=== Opdracht ===
Geef het deel van de gegevens letterlijk terug dat bij het begin opent en sluit met de regel met "click(x=400, y=188)", die regel inbegrepen.

=== Gegevens ===
------
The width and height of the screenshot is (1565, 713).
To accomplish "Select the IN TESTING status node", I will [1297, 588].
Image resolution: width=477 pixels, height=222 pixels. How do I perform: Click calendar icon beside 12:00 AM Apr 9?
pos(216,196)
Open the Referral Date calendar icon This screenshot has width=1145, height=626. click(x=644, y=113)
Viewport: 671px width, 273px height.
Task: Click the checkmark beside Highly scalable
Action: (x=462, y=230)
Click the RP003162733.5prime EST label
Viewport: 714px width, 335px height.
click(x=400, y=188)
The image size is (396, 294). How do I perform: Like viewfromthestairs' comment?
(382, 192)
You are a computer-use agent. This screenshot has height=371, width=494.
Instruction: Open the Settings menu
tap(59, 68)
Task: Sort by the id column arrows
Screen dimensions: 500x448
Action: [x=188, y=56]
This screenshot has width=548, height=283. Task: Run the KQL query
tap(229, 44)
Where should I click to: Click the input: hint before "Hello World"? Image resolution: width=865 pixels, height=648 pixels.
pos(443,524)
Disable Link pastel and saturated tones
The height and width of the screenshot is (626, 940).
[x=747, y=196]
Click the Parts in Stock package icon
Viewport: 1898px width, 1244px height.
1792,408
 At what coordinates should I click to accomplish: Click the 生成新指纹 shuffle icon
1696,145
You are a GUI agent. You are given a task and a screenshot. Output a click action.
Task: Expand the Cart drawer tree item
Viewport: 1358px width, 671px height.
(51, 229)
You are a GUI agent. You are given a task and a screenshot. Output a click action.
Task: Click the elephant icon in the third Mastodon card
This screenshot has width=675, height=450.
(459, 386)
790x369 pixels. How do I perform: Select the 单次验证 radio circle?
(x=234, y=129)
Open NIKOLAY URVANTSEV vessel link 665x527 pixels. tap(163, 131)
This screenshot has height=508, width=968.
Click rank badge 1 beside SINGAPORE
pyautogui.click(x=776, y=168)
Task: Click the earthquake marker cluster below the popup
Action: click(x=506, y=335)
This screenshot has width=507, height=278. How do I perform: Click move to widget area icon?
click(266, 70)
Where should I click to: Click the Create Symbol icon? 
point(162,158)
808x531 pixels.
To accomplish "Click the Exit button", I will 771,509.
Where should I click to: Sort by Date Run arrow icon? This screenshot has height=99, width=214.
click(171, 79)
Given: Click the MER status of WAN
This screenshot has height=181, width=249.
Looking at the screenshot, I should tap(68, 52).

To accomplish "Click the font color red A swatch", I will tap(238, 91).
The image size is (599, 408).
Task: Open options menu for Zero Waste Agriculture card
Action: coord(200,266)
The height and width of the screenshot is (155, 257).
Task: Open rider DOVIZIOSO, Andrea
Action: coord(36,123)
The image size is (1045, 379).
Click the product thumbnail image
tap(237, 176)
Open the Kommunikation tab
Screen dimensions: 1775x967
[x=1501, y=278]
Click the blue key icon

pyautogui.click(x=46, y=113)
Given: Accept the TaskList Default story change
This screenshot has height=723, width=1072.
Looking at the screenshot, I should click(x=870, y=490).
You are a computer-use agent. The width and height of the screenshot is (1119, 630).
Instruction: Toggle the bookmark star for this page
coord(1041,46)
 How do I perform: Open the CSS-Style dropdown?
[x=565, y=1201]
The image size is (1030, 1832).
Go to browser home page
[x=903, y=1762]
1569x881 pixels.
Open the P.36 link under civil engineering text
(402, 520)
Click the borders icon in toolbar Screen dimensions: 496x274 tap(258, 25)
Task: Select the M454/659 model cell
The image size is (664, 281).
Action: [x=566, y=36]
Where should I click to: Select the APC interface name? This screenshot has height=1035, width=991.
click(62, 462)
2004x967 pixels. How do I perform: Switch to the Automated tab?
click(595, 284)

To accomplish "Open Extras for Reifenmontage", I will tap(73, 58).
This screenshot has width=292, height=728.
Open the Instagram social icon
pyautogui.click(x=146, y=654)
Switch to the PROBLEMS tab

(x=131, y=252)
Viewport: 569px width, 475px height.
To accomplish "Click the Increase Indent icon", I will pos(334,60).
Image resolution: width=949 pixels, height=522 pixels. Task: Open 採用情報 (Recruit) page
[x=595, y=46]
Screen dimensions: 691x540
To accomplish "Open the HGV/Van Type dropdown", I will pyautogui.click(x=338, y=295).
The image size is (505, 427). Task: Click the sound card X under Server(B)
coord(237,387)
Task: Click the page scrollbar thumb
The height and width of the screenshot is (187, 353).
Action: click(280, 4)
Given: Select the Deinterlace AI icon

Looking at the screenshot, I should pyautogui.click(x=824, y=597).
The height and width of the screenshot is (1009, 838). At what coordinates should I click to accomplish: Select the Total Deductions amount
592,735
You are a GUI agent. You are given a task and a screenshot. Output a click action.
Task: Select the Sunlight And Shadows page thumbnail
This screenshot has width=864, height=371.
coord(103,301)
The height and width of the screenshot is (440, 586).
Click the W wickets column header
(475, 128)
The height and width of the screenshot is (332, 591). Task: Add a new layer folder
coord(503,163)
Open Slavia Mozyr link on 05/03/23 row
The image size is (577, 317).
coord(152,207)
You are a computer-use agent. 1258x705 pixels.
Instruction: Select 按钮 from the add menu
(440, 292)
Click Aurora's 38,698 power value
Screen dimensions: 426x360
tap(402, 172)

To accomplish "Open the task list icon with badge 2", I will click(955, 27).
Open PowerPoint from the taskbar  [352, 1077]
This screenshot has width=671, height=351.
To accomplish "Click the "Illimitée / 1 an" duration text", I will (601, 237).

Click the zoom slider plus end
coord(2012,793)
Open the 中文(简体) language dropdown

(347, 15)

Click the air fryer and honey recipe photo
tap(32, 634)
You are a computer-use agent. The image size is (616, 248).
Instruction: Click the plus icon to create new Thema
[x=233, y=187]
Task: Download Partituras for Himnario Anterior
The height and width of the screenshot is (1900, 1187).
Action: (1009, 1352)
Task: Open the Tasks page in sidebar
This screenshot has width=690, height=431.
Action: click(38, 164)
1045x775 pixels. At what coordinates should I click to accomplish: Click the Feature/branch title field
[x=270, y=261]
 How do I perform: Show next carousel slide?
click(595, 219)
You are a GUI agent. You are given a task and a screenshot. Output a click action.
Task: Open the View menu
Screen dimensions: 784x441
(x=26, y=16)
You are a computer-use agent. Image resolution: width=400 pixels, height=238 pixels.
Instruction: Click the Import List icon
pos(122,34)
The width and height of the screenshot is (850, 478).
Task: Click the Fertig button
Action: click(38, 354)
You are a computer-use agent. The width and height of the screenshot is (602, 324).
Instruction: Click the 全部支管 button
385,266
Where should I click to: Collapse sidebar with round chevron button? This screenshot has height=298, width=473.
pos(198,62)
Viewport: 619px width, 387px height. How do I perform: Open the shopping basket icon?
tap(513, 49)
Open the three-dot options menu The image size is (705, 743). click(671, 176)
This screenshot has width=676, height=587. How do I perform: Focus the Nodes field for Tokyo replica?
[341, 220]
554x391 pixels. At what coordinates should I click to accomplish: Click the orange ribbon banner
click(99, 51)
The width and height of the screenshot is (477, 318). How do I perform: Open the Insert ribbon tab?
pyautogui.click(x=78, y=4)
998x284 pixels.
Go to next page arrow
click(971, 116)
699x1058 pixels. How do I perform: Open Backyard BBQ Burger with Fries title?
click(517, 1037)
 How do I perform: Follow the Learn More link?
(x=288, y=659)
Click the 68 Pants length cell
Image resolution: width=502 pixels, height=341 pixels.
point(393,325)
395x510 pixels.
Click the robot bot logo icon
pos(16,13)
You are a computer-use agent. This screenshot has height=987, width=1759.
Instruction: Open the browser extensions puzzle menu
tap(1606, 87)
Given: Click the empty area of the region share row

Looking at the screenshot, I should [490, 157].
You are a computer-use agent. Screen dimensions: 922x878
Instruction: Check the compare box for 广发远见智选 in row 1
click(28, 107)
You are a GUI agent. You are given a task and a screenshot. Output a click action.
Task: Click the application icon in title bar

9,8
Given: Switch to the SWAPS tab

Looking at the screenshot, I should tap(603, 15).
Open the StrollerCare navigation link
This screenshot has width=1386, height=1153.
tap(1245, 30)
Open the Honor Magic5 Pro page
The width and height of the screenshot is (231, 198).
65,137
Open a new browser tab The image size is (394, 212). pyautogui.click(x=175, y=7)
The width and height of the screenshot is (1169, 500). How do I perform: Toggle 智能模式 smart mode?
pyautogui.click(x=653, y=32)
------
=== Antwoord ===
The width and height of the screenshot is (1565, 713).
To accomplish "Select the IN TESTING status node", I will [1297, 588].
Image resolution: width=477 pixels, height=222 pixels. How do I perform: Click calendar icon beside 12:00 AM Apr 9?
pos(216,196)
Open the Referral Date calendar icon This screenshot has width=1145, height=626. click(x=644, y=113)
Viewport: 671px width, 273px height.
Task: Click the checkmark beside Highly scalable
Action: (x=462, y=230)
Click the RP003162733.5prime EST label
Viewport: 714px width, 335px height.
click(x=400, y=188)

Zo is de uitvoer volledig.